When it comes to mixed signals I think women almost always try and fit into the role they've already set themselves and when a sexy guy comes along and disrupts it, it can throw them off a bit.
 

Xpander

Space Monkey
space monkey
Joined
Jan 11, 2013
Messages
30
Thanks, your insights were really helpful, and will come handy the next time opportunity strikes.
 

Verisimilitude

Cro-Magnon Man
Cro-Magnon Man
Joined
Dec 20, 2012
Messages
461
My problem is that I just cannot will myself to do something like this. I had an ex cheat on me at a very rough time, and I told myself I wouldn't be that guy. Problem is, I already have been that guy (the girls just didn't tell me).

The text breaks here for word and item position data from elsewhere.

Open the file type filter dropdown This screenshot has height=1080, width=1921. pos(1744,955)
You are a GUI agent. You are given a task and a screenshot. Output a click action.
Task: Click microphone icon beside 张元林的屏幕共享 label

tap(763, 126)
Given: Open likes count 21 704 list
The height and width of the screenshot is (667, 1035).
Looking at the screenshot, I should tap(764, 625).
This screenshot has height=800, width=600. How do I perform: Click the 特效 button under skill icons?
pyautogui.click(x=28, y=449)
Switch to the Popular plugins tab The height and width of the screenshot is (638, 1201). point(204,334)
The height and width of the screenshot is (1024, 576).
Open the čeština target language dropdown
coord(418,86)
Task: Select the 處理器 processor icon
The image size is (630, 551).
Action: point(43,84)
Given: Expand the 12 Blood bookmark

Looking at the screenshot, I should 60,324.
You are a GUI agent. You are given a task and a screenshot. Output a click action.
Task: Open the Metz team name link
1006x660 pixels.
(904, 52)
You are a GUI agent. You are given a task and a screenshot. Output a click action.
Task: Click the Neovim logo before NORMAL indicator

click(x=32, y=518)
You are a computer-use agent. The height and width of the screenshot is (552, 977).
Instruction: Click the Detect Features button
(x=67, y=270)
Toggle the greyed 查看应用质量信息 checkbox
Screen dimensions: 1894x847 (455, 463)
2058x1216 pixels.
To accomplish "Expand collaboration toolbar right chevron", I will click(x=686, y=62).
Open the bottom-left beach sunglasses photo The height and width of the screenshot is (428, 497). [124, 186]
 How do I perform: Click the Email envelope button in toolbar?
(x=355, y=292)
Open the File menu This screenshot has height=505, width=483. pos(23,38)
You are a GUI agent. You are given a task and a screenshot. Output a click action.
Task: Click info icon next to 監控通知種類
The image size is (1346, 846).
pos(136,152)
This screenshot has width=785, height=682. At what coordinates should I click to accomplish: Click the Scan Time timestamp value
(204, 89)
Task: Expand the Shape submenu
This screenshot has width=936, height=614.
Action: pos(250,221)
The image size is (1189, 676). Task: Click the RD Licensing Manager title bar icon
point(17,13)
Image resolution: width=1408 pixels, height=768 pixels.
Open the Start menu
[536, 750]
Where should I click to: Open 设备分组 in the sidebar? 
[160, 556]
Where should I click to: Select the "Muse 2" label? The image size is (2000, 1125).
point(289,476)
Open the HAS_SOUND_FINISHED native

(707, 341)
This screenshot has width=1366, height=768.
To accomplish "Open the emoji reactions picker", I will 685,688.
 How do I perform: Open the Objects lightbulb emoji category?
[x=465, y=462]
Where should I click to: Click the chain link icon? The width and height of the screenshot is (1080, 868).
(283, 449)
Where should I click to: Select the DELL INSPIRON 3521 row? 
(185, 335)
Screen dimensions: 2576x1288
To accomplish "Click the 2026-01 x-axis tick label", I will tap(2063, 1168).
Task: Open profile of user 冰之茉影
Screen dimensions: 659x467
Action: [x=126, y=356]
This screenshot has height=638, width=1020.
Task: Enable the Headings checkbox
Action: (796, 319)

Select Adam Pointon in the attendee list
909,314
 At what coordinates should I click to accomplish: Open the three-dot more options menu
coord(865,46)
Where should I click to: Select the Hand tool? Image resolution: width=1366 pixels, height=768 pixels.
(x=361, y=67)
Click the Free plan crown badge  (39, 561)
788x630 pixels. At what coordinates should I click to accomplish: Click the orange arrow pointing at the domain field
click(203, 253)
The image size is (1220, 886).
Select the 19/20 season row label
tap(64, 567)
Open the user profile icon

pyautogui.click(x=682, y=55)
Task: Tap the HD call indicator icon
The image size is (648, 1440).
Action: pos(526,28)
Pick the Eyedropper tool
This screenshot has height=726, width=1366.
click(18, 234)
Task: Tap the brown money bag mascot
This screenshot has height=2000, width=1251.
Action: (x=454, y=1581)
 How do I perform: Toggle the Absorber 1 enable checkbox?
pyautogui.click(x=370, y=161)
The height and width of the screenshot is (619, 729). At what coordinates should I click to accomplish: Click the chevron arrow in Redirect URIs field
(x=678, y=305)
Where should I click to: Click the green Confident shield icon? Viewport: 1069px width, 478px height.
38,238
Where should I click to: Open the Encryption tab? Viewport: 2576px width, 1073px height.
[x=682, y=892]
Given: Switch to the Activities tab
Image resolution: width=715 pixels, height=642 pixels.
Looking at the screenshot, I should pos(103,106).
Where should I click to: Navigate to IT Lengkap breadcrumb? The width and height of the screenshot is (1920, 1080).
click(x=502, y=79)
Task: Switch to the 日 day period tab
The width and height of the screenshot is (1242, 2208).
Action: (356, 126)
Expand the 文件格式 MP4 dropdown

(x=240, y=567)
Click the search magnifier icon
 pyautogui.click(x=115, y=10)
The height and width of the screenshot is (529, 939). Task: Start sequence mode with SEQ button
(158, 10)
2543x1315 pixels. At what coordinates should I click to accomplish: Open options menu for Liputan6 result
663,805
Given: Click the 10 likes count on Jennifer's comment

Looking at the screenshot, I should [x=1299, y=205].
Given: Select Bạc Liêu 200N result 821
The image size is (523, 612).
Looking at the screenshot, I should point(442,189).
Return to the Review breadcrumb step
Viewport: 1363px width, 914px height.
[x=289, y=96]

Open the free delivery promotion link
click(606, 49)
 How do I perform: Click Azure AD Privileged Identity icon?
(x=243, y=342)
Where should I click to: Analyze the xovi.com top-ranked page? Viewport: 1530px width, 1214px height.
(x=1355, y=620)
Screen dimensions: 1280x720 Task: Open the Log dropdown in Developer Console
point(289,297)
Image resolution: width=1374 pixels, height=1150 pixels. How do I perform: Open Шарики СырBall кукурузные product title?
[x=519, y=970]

Is there any way you guys reconcile it in your minds?
I'm not judging you at all, I'm actually looking to move past my silly morals
 

Franco

Tribal Elder
Tribal Elder
Joined
Nov 14, 2012
Messages
3,637
Hey cccrunner,

Chase had two posts that completely blew my mind on the topic of boyfriends and relationships. I think if you read the following two articles, your conscience will be relieved. I know it worked for me.

Girl Has a Boyfriend? 3 Things to Do, and 7 Things NOT to
How to Prevent Cheating by Your Girlfriend

His main point here is that you, as the man, are responsible for your girlfriend's emotions. If you are giving her what she actually wants out of a relationship, then she won't feel the need to cheat. If you aren't, then you are basically "trapping" her in a relationship that doesn't fulfill all of her needs, so she will eventually rebel and seek those needs elsewhere. Very insightful stuff by Chase, and he absolutely nails this topic on the head here.

I hope this gives you what you're looking for!